金成萬(予備役海軍中将、元海軍作戦司令官)
言論報道(2009.7.30)によれば、ソウルに位置した特戦司令部が2012年まで京畿道利川地域へ移転する計画が確定したという。国防部は、韓国土地公社との間で、「慰礼新都市」(ソウル松坡区)内の特戦司令部と機務部隊を京畿道利川市へ移す内容の移転合意書に署名したと発表した。特戦司令部の近くにある南城台軍ゴルフ場も閉鎖される予定だ。これが事実なら安保次元で利敵行為に該当する。その理由はこうだ。
国防日報(2009.4.15付けの1面)に掲載された、「国防部、特戦司令部はソウルに留まらねば」という記事を下記のように加減なしにそのまま引用する。
<国防部は、4月14日、国会国防委への懸案報告を通じて、特戦司令部が安保的、また作戦遂行の側面でソウルに留まらねばならないと明らかにした。国防部はこの日、「北韓の特殊戦部隊が約6万人増加した18万人に編制され、首都圏と後方地域への攪乱能力が拡大した」とし、「このような側面から特戦司令部と3旅団はもちろん、これらの部隊を支援する8248部隊がソウルに残らねばならない」と説明した。

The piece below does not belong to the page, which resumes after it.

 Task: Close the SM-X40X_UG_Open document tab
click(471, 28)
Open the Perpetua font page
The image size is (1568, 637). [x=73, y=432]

また、世界的に大都市に対するテロの可能性がなお存在し、2300万人が住む首都圏に災害や災難が発生する時、即時的対応が必要だと付け加えた。これは北韓の特殊戦の脅威とテロ、大規模の災難の時、首都圏の防護および応急救護や二次災害の予防のため、よく訓練され準備された部隊の適期投入が必要なためだと国防部は強調した。
作戦遂行の側面では、特戦司令部と3旅団は作戦反応の速度保障のため、有事の際直ちに投入可能な現位置に駐屯する必要があるというのが国防部の立場だ。この部隊はテロや災難が発生した時、1時間以内に投入されねばならない核心戦力であり、年平均20回以上、城南のソウル空港の警護と警備作戦任務を遂行している。特に、ソウル空港の近くに駐留することで、空港を利用して兵力を迅速に展開できる作戦即応性の確保が容易である長所があると国防部は説明した。
また、南城台ゴルフ場は、有事の際、ソウル空港を通じて展開する韓国軍への前方支援およびアメリカ軍増援戦力と韓国軍部隊の軍需物資支援に必要であり、有事の際特殊戦部隊の任務遂行のためのヘリの離着陸場としての機能を遂行するため現位置にあるべきだと国防部は説明した。
国防部は、「新都市の計画樹立段階から、特戦司令部と3旅団、8248部隊は現位置に駐留し、増援軍への軍需物資支援のためのヘリ着陸場の必要性を提起した」、「だが、非戦闘部隊の学生中央軍事学校と総合行政学校・体育部隊・情報学校の語学処は計画の通り移転を推進中」と言った。
特戦司令部のソウル駐屯問題に対しては、国土海洋部など政府の関連部署と協議を通じて合理的な方案を模索し、特戦司令部の移転地域として発表された京畿道利川地域は、地域経済に助けになる方向で代案を用意するため努力すると国防部は明らかにした。>
以上のように、わが国防部は「参与政府(盧武鉉政権)」の時から、特戦司令部の移転に反対し続けてきた。しかも今韓半島の安保状況は悪化するばかりだ。北韓は2009年1月、「対南全面対決」と南北間の政治・軍事合意事項(不可侵宣言を含む)の無効化を宣言した。4月からは、2次核実験と弾道ミサイルを大量発射(18発)し、「停戦協定」の拘束力喪失まで言及している。このような厳しい時期に、韓米連合軍の戦争遂行力の弱化をもたらす国防政策を確定することは、北側に誤った信号になる。韓米軍事同盟にも否定的なのは明らかだ。こういうことがまさに利敵行為であり、反逆に該当する。
国民の代議機関である国会は、この問題を直ちに議論しなければならない。そして聴聞会を開いて、「参与政府」時期からこの問題と関連して国家安保を破壊した者らを明確にしなければならない。特戦司令部と機務部隊などの移転計画は国家安保のため直ちに取消さねばならない。